◆ SET PROBLEM A:
In the passage about a personal fan of texts, which poet suggested the fan metaphor?
◆ SET PROBLEM B:
Please write what follows in the passage about a personal fan of texts, starting after its final sentence.

◆ DOCUMENT EXTRACT:

<<<<

To acquaint us with the new, we have been fortunate to have the
intelligent commentary of Tom Friedman writing twice weekly in The
New York Times, the Sunday night lecture
series organized by John Gaddis
and Cynthia Farrar, and the volume of thoughtful essays
edited by Strobe Talbott and Nayan Chanda of our new Center
for the Study of Globalization. But we need also to draw upon
our own personal bibliographies for solace, insight, and inspiration.
The way
in which we gather together disparate texts is beautifully captured
in the metaphor of a fan suggested by the Russian poet, Osip Mandelstam.
1
Imagine that each fold of one's own fan represents a favorite work
of literature, science, history, or philosophy. When we collapse
the fan, we bring together works that are widely separated in time
and space. We thus create a unity that is neither temporal nor geographical,
but integral to our own individual construction of reality. No doubt
each of you has such a fan, composed of texts that give meaning
and definition to the reality you construct.
As
I reflect on September 11, I gather in certain folds of my own personal
fan, some proximate, others very distant in time and space.
Close together are some of my American icons -- Jefferson, Adams,
and Whitman. But they juxtapose with a man of the Old World, who
in his time saw the New World more clearly and comprehensively than
any of its inhabitants -- Alexis de Tocqueville. He in turn is linked
across time and space with a Latvian Jew who recreated himself as
a British philosopher and historian of ideas -- Isaiah Berlin. Berlin's
ideas connect to the work of my faculty colleague Maria
Rosa Menocal, to Sigmund Freud, and then finally to the Talmud.
Each of these folds in my personal fan, each of these chapters in
my intellectual history, has helped me to understand something about
September 11 and the world we inhabit in its aftermath.
In Jefferson
and Adams one finds a powerful sense of America's destiny, and by
this I mean more than their prescient observation that the young
nation would come to span the continent. Both also believed that
the American example of commitment to personal freedom and democratic
government would spread around the globe. In Jefferson's view, the
extension of personal liberty and democratic institutions, along
with the progress of science and scholarship, would foster continual
improvement in the material and intellectual condition of humanity.
And this progress was not to be deterred. In 1821, Jefferson wrote
to Adams: ". even should the cloud of barbarism and despotism
again obscure the science and liberties of Europe, this country
remains to preserve and restore light and liberty to them. In short,
the flames kindled on the 4th of July 1776 have spread over too
much of the globe to be extinguished by the feeble engines of despotism."

>>>>

◆ SOURCE EXCERPT:

<<<<

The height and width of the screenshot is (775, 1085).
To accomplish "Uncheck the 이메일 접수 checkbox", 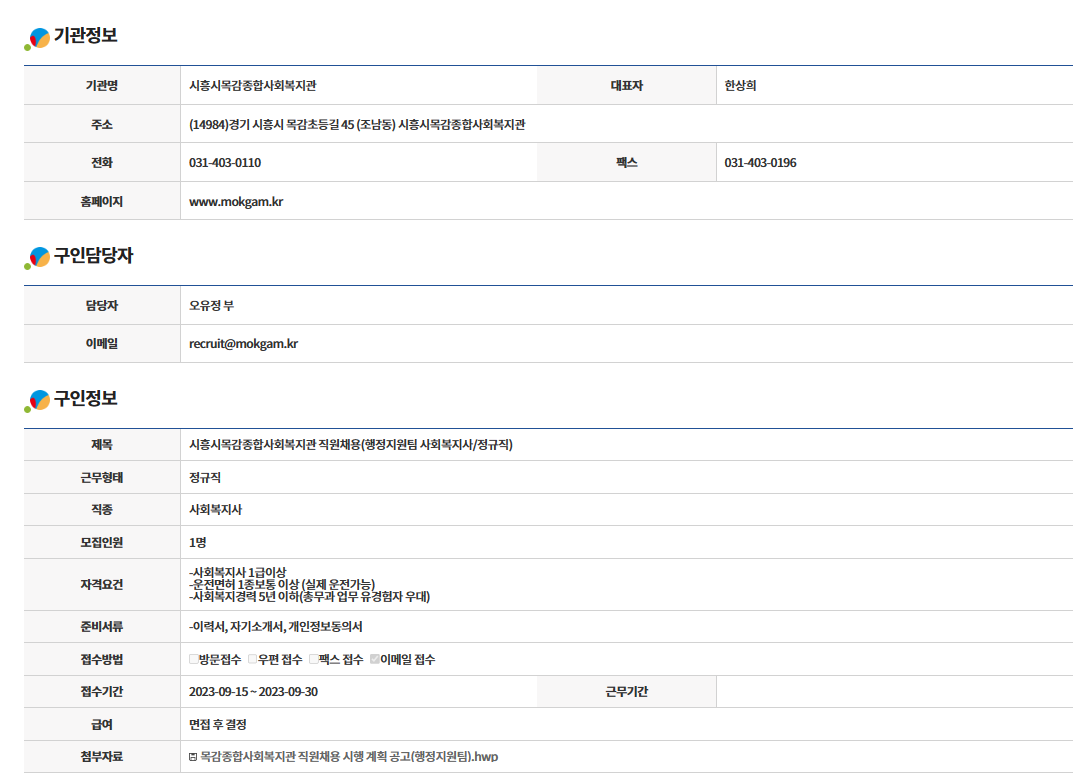I will pos(374,660).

>>>>

◆ RESPONSE A:
The Russian poet Osip Mandelstam.

◆ RESPONSE B:
2
Walt
Whitman, writing a half-century later, held the same vision of American
leadership, even in the wake of a devastating civil war. By virtue
of the rights asserted and protected by our founding documents and
broadened by civil war, and by virtue of the development of a transcontinental
railway and the invention of labor-saving machinery, Whitman believed
that America had already established the political and material
foundations for the unfettered realization of human potential. In
the next stage of America's development, Whitman expected a full
flowering of the human capacity for self-expression in a literary,
artistic, and philosophical renaissance that would radiate from
the New World to the Old. "America," he wrote, "filling the present
with greatest deeds and problems, . counts . for her justification
and success . almost entirely on the future. Nor is that hope
unwarranted. Today, ahead, though dimly yet, we see, in vistas,
a copious, sane, gigantic offspring. For our New World I consider
far less important for what it has done, or what it is, than for
results to come." 3
Despite
the strong counterweight of isolationism, the idea that it is America's
destiny to spread liberty and enlightenment throughout the world
has had a powerful influence on American attitudes and behavior
in the family of nations. Did not many of us recognize this Jeffersonian
sentiment within ourselves in the aftermath of September 11: That
it was our responsibility not simply to defend ourselves but to
ensure that the entire world was safe from the disruptive forces
of terrorism, safe for freedom and democratic self-determination?
Indeed, might not the actions of the terrorists themselves be understood
as a desperate response by those who perceived not only America's
economic and military power, but also its materialism, its secularism,
its popular culture, and its insistence on individual freedom and
democracy as threatening a way of life based on deeply held and
profoundly conservative religious beliefs.
In his
brilliant and still unrivaled analysis of America and its fate in
the world, the French visitor Alexis de Tocqueville recognized in
the 1830s that the triumph of liberty was not inevitable, nor was
the American version of democracy necessarily suitable for universal
export. We should heed Tocqueville, for in my experience no one
else comes close to matching his 165-year record as a long-term
forecaster. He correctly foresaw the elimination of hereditary rank
and class distinctions around the world. He explained why Russia
and the United States would at a certain point become the world's
dominant powers. And he noted that once distinctions of rank and
social class had become attenuated, despotism was all the more to
be feared because tyrants (think of Hitler and Stalin) would be
capable of stripping their subjects of all vestiges of humanity
in a manner previously unthinkable.
And
so what is Tocqueville's lesson for us, in the wake of September
11? It is that if personal freedoms and democratic institutions
are to flourish around the world, their form must adapt to local
conditions -- to the geography, history, culture, and traditions
of other nations. If we are to champion the virtues of liberty and
enlightenment around the globe, we will be more likely to succeed
by recognizing and respecting cultural differences.
This
brings me to another fold in my personal fan -- to Isaiah Berlin,
who, in contrast to Jefferson's faith in perfectibility, took as
a favored quotation this line from Immanuel Kant: "Out of the crooked
timber of humanity nothing straight was ever built." Berlin argues,
contrary to Marx, that ideas have a powerful impact upon history,
and that such ideas often involve the pursuit of some ideal future
state of being -- a religious vision of paradise or a secular utopia
such as Plato's republic, Marx's communism, or Hitler's reich.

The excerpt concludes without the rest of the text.